Does concurrent posterior repair for an asymptomatic rectocele reduce the risk of surgical failure in patients undergoing sacrocolpopexy?

PURPOSE: To determine if a concurrent posterior repair for an asymptomatic rectocele at the time of sacrocolpopexy reduces the incidence of surgical failure. METHODS: This is a retrospective chart review with a cross-sectional follow-up survey of all patients who underwent sacrocolpopexy from 2004 to 2014. Demographic and operative data were collected from the medical record. For the cross-sectional portion, patients were contacted to obtain information on symptoms and retreatment after surgery. In this study, we included patients with an asymptomatic rectocele on examination, defined as Ap or Bp ≥ -1 on POP-Q without defecatory dysfunction, which was defined as constipation based on the Rome III criteria, dyschezia, excessive straining and/or splinting to have a bowel movement. The primary outcome was a composite score of subjective bulge symptoms or retreatment for prolapse.
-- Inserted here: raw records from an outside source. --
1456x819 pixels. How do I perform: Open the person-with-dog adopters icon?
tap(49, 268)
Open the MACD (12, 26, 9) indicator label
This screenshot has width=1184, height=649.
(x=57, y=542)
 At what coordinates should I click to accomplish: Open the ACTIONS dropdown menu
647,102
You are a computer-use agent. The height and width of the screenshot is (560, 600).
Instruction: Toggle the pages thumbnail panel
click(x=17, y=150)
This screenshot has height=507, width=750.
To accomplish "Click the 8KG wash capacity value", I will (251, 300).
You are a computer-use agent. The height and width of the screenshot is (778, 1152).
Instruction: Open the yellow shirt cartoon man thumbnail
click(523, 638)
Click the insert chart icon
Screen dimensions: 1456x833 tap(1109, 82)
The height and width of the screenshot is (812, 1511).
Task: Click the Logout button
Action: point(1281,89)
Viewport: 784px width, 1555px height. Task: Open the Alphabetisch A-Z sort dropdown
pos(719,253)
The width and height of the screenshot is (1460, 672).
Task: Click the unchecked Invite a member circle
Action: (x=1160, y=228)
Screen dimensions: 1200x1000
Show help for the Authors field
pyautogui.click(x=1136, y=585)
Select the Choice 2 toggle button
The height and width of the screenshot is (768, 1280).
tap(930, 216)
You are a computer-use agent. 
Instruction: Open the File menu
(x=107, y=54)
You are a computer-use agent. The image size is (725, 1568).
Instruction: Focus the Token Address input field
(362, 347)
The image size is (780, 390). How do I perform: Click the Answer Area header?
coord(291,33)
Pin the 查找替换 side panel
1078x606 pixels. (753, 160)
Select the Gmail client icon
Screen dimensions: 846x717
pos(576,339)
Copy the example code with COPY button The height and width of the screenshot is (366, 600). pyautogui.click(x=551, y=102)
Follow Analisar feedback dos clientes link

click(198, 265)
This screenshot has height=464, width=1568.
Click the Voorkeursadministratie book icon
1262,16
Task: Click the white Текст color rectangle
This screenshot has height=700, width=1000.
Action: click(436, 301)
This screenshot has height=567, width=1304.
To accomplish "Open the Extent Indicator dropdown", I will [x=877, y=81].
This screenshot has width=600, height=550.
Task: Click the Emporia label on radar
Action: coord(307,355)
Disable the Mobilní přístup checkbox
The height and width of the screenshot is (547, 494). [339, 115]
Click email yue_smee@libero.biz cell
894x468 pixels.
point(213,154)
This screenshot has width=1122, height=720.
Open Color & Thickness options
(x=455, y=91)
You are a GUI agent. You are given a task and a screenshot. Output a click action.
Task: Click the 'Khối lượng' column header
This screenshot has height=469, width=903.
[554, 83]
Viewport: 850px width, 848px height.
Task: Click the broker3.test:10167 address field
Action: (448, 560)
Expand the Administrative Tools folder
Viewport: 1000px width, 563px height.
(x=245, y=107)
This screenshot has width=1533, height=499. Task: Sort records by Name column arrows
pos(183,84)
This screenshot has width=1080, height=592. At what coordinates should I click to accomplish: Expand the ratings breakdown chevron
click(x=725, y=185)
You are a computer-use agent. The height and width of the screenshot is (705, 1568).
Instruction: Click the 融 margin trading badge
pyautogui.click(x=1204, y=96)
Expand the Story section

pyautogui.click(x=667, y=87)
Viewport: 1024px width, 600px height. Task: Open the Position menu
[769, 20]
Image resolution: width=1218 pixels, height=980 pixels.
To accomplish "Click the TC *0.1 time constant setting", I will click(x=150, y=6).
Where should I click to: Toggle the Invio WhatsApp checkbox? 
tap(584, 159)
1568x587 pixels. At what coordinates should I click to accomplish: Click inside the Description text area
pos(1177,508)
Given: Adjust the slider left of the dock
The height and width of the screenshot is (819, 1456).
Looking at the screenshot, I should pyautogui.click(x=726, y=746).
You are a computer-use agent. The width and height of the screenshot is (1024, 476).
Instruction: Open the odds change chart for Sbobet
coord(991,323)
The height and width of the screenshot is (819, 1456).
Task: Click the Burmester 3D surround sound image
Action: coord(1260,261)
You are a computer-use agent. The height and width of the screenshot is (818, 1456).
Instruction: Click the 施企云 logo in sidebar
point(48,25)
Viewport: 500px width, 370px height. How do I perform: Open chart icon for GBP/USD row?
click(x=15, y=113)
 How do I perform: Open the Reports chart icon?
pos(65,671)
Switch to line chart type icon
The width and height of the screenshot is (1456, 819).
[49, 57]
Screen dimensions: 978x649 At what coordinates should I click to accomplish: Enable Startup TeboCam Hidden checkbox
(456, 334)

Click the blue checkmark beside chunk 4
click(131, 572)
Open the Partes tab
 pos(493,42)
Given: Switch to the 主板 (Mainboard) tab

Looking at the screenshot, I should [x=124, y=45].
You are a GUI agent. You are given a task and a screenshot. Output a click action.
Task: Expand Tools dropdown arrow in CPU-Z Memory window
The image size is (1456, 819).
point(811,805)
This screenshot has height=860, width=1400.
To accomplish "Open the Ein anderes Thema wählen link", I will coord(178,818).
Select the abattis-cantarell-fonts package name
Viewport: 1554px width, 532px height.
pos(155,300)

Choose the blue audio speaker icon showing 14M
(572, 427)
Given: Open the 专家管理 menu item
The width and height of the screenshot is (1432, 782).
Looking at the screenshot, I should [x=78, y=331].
RESULTS: Three hundred forty-four patients met the inclusion criteria: 185 (53.8%) had a sacrocolpopexy only (SCP) and 159 (46.2%) had a concurrent posterior repair (SCP + PR). The composite failure rate was 10.2% (95% CI = 7.4-13.8%), with a 13.5% (25) failure rate in the SCP group compared with 6.3% (10) in the SCP + PR group (p = 0.03). On multivariable logistic regression, the adjusted odds of failure was 2.79 in the SCP compared with the SCP + PR group (CI 1.25-6.23; P = 0.01). The rates of de novo defecatory dysfunction following surgery were low (SCP = 5.6% vs. SCP + PR = 7.5%, p = 0.55). CONCLUSIONS: For patients with asymptomatic rectoceles, a concurrent posterior repair at the time of sacrocolpopexy reduces the odds of composite patient-centered failure without an increased rate of dyspareunia or de novo defecatory dysfunction.